• [Exercise aim] Retype the part of the items that begins with the line containing "This screenshot has width=829, height=550." and ends with the line containing "Action: pyautogui.click(x=398, y=14)", including both of those lines. Leave the pictures out of your answer.

• [Supplied entries]
———

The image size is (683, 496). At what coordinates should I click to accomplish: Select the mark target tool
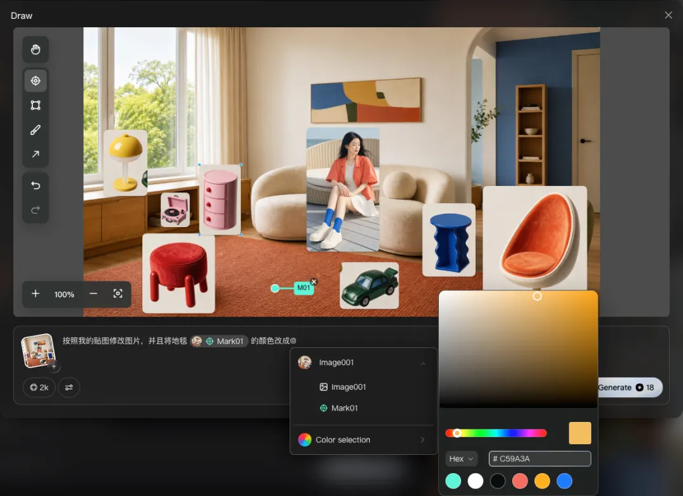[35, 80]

———

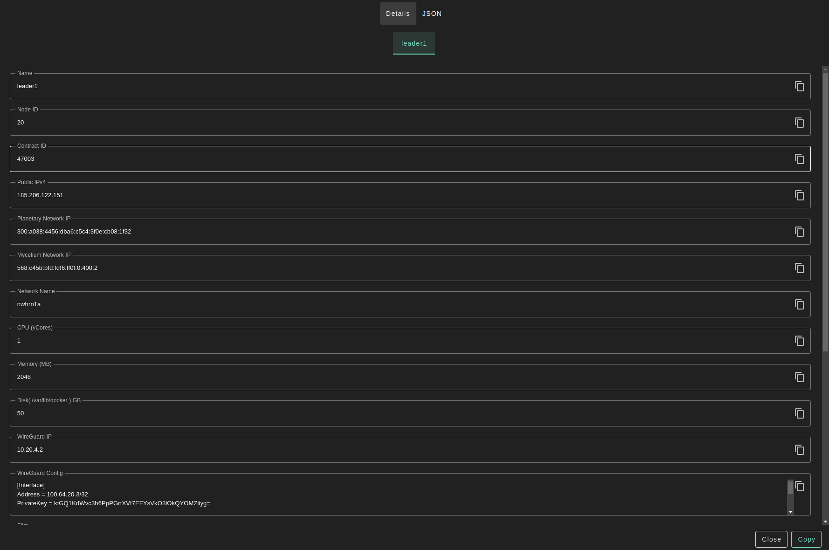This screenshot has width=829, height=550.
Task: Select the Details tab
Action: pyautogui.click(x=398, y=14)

———

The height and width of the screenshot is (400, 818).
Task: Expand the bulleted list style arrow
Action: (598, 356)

———

• [Written solution]
This screenshot has width=829, height=550.
Task: Select the Details tab
Action: pyautogui.click(x=398, y=14)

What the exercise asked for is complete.